Für die weiteren Beträge wird auf das Urteilsdispositiv verwiesen.
Demgemäss
erkennt das Appellationsgericht (Einzelgericht):
://: Die Beschwerde wird zufolge
Gegenstandslosigkeit als erledigt abgeschrieben.
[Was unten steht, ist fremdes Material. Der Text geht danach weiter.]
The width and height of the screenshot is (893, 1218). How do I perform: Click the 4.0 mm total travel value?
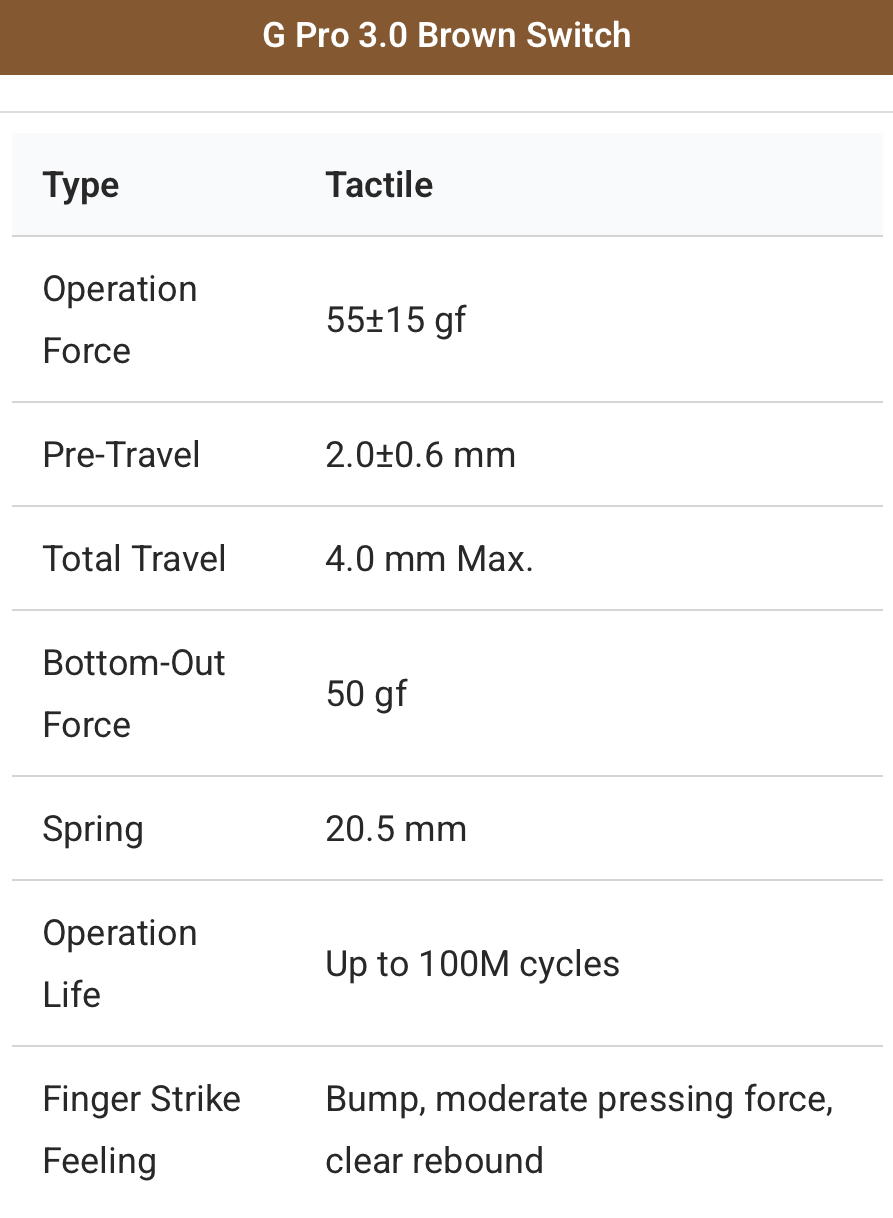387,558
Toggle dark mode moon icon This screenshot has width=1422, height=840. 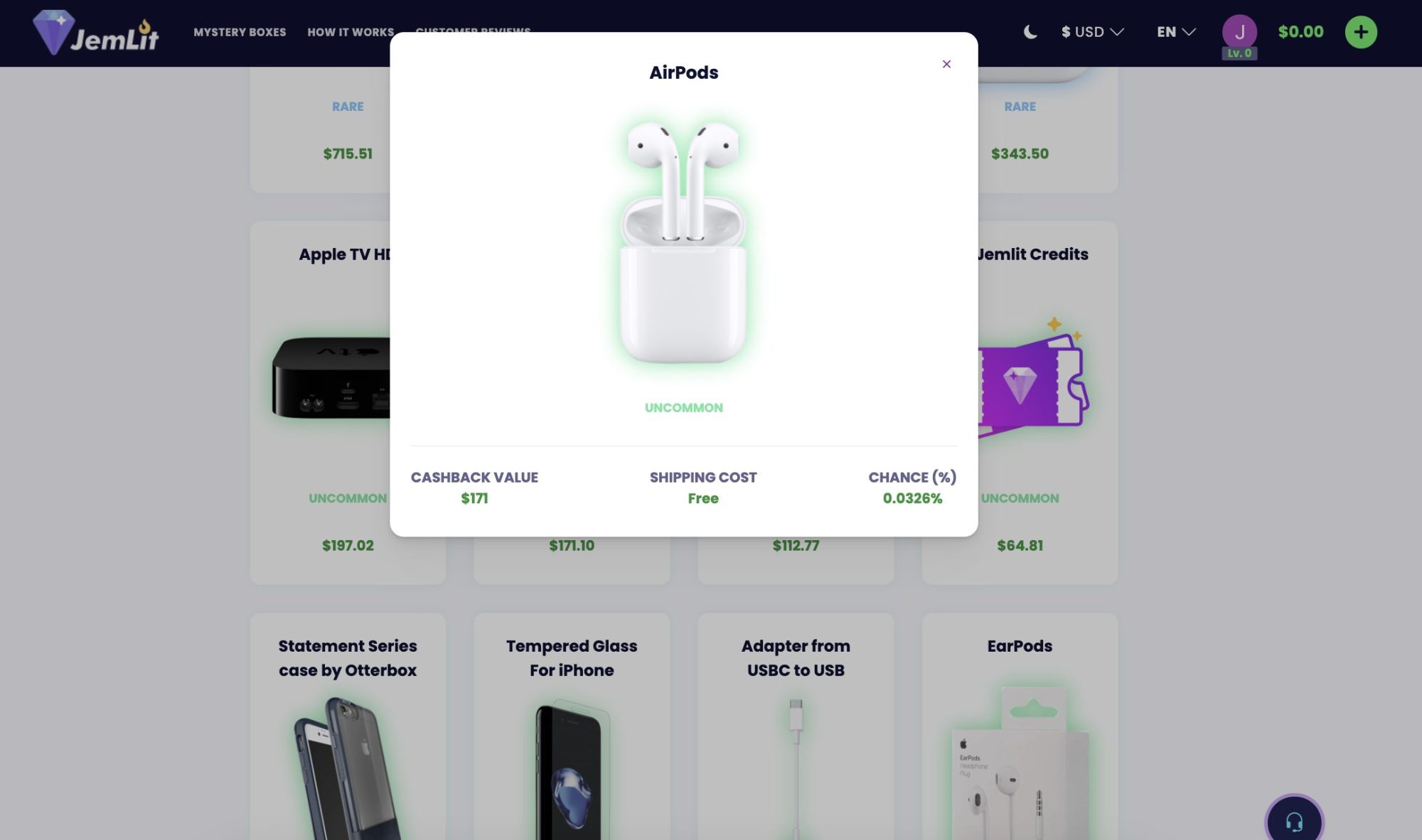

Für das Beschwerdeverfahren werden keine
ordentlichen Kosten erhoben.
Dem amtlichen Verteidiger, B____, wird
für das gegenstandslos gewordene Beschwerdeverfahren ein Honorar von CHF 1‘437.35
(inklusive Auslagen), zuzüglich 8 % MWST von CHF 115.‒, aus der
Gerichtskasse ausgerichtet.
Mitteilung an:
Beschwerdeführer
Staatsanwaltschaft
APPELLATIONSGERICHT BASEL-STADT
Die Präsidentin Der
Gerichtsschreiber
Dr. Marie-Louise Stamm lic.
iur. Christian Lindner
Rechtsmittelbelehrung
Gegen diesen
Entscheid kann unter den Voraussetzungen von Art. 78 ff. des
Bundesgerichtsgesetzes (BGG) innert 30 Tagen seit schriftlicher Eröffnung Beschwerde
in Strafsachen erhoben werden. Die Beschwerdeschrift muss spätestens am
letzten Tag der Frist beim Bundesgericht (1000 Lausanne 14) eingereicht oder zu
dessen Handen der Schweizerischen Post oder einer diplomatischen oder konsularischen
Vertretung der Schweiz im Ausland übergeben werden (Art. 48 Abs. 1 BGG). Für
die Anforderungen an den Inhalt der Beschwerdeschrift wird auf Art. 42 BGG
verwiesen. Über die Zulässigkeit des Rechtsmittels entscheidet das
Bundesgericht.
Die amtliche
Verteidigung kann gegen den Entscheid betreffend ihre Entschädigung für das
zweitinstanzliche Verfahren gemäss Art. 135 Abs. 3 lit. b der Strafprozessordnung
(StPO) innert 10 Tagen seit schriftlicher Eröffnung Beschwerde beim
Bundesstrafgericht (Viale Stefano Franscini 7, Postfach 2720, 6501 Bellinzona)
erheben (vgl. dazu Urteil des Bundesgerichts 6B_360/2014 vom 30. Oktober 2014).